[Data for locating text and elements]
··········
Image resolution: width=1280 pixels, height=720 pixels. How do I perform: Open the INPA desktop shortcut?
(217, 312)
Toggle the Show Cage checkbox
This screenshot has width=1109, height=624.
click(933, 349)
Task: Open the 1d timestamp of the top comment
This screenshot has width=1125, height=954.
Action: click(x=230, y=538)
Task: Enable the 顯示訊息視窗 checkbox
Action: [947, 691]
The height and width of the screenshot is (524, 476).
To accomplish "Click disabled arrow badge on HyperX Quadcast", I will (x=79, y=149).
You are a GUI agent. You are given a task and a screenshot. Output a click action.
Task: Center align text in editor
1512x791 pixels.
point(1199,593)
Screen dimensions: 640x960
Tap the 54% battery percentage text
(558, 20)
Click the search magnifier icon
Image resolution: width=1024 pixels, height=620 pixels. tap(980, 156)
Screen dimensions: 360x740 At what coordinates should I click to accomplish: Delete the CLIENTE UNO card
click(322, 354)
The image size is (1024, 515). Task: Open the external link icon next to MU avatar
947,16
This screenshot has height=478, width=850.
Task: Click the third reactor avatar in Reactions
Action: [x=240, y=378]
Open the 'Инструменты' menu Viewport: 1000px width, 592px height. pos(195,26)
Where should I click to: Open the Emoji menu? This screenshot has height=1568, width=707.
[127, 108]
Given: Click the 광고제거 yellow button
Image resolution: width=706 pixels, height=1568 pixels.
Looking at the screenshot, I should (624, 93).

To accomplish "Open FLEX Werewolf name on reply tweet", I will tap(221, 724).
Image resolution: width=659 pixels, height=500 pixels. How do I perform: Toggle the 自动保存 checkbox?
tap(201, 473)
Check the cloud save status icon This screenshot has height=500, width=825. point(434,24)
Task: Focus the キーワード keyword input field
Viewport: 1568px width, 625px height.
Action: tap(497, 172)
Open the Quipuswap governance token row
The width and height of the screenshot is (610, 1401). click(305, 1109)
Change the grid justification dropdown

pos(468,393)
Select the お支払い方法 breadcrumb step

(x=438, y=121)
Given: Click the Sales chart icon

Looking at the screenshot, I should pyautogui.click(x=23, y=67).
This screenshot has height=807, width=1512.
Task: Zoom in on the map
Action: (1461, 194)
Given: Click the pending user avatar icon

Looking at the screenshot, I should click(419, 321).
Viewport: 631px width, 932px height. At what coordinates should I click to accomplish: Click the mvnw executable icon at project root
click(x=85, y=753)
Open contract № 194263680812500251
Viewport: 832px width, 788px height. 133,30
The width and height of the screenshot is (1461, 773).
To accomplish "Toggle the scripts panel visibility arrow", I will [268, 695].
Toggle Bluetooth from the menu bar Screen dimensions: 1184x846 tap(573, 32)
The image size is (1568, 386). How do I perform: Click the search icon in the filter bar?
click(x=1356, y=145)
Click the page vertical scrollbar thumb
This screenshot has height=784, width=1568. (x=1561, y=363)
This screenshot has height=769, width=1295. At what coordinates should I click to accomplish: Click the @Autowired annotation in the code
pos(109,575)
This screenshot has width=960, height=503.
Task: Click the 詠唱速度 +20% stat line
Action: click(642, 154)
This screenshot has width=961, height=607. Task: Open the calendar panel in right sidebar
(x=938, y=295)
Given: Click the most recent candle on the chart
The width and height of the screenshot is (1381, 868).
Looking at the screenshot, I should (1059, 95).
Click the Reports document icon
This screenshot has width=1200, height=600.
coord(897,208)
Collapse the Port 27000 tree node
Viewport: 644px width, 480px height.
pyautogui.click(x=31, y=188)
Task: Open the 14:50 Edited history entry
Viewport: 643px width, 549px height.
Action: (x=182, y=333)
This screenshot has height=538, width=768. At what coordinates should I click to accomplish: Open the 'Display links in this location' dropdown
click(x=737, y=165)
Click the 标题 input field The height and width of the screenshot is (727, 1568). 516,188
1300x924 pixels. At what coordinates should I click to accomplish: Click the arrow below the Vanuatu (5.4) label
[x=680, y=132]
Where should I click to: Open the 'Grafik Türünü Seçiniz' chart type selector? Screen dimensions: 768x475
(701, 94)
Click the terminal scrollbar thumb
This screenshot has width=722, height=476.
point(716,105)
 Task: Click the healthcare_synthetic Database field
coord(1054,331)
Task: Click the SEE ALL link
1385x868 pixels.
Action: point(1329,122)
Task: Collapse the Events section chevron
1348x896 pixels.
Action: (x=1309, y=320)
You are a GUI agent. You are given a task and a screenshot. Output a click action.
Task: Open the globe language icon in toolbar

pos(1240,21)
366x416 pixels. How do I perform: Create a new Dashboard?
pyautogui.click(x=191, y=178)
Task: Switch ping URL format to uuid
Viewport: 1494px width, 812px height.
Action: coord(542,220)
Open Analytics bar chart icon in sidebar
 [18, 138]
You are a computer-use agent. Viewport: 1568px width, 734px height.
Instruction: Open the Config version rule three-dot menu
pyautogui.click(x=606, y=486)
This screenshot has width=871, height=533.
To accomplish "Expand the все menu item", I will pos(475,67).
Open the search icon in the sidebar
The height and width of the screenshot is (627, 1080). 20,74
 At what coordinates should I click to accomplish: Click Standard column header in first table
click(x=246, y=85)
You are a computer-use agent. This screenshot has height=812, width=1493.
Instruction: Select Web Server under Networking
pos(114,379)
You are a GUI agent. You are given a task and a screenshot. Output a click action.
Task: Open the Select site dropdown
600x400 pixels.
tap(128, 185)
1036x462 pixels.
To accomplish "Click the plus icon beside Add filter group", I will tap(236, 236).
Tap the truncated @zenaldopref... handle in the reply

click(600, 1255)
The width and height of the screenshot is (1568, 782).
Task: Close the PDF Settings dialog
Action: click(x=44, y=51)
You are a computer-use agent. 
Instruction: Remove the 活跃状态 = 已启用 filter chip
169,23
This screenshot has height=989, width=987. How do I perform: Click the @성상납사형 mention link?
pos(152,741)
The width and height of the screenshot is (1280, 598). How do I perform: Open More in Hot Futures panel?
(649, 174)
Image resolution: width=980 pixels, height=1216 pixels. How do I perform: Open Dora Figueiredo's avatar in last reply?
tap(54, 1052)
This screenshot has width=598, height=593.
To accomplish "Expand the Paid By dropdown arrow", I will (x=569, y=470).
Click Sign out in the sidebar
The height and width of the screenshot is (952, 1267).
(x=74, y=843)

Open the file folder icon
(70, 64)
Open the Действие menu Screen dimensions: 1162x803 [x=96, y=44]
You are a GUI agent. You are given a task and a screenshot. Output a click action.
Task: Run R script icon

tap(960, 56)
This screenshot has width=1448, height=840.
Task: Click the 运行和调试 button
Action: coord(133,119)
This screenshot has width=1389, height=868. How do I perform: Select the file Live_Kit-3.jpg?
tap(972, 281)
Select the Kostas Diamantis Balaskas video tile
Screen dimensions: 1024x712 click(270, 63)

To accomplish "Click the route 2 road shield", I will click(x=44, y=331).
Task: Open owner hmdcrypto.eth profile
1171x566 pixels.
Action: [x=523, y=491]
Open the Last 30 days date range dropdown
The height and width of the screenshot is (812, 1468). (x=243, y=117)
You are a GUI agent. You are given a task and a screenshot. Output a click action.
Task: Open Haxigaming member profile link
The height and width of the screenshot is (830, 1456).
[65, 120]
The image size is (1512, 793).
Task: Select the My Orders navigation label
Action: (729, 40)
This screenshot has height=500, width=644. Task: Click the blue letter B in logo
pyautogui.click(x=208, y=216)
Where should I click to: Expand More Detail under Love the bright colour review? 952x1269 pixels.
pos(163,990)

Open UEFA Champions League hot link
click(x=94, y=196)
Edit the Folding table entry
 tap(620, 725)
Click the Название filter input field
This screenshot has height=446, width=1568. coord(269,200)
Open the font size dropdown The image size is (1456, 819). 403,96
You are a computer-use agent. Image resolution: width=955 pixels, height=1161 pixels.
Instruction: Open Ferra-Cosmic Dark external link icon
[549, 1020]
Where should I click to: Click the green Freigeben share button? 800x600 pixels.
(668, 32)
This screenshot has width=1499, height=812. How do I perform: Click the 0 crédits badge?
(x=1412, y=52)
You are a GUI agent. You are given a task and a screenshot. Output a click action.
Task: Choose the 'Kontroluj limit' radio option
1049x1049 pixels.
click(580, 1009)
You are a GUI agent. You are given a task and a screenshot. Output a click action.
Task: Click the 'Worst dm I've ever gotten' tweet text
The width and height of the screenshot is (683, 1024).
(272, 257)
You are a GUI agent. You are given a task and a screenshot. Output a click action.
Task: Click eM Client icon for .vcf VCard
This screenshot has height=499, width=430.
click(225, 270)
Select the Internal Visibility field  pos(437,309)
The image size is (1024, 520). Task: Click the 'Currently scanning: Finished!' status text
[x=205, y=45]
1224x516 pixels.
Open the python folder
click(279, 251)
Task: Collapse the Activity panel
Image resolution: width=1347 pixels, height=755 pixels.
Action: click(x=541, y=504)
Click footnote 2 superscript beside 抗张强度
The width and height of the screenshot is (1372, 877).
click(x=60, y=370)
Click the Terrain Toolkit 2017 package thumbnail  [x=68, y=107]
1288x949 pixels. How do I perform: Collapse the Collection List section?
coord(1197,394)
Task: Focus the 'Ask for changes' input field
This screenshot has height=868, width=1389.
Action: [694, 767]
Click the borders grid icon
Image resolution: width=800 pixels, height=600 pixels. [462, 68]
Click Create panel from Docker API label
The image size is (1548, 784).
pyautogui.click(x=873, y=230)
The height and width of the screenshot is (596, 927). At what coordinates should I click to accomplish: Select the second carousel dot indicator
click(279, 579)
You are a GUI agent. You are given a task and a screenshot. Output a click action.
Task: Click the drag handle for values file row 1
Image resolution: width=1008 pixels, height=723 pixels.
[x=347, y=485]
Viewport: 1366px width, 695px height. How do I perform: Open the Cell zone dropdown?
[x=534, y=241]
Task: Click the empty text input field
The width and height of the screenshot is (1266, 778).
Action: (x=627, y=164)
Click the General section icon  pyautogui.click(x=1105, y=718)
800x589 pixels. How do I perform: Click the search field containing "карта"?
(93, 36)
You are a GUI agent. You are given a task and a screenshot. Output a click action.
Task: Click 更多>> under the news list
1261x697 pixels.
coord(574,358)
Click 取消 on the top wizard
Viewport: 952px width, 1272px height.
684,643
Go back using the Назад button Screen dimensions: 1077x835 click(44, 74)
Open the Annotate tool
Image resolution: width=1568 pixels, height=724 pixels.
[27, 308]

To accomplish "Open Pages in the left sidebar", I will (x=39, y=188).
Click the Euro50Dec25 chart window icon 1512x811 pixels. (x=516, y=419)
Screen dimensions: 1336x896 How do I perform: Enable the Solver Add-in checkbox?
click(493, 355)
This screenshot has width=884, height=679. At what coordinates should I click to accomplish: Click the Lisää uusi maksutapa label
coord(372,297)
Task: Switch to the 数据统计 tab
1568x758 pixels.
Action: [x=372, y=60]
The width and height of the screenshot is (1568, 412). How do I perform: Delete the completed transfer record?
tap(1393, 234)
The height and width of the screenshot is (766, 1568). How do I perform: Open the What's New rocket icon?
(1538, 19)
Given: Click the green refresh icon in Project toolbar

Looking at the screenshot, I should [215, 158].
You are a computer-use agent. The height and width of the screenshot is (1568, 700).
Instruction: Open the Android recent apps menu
··········
Copy the data verbatim, starting from the very beginning and going on through the line containing "click(322, 354)".

Image resolution: width=1280 pixels, height=720 pixels. How do I perform: Open the INPA desktop shortcut?
(217, 312)
Toggle the Show Cage checkbox
This screenshot has width=1109, height=624.
click(933, 349)
Task: Open the 1d timestamp of the top comment
This screenshot has width=1125, height=954.
Action: click(x=230, y=538)
Task: Enable the 顯示訊息視窗 checkbox
Action: [947, 691]
The height and width of the screenshot is (524, 476).
To accomplish "Click disabled arrow badge on HyperX Quadcast", I will (x=79, y=149).
You are a GUI agent. You are given a task and a screenshot. Output a click action.
Task: Center align text in editor
1512x791 pixels.
point(1199,593)
Screen dimensions: 640x960
Tap the 54% battery percentage text
(558, 20)
Click the search magnifier icon
Image resolution: width=1024 pixels, height=620 pixels. tap(980, 156)
Screen dimensions: 360x740 At what coordinates should I click to accomplish: Delete the CLIENTE UNO card
click(322, 354)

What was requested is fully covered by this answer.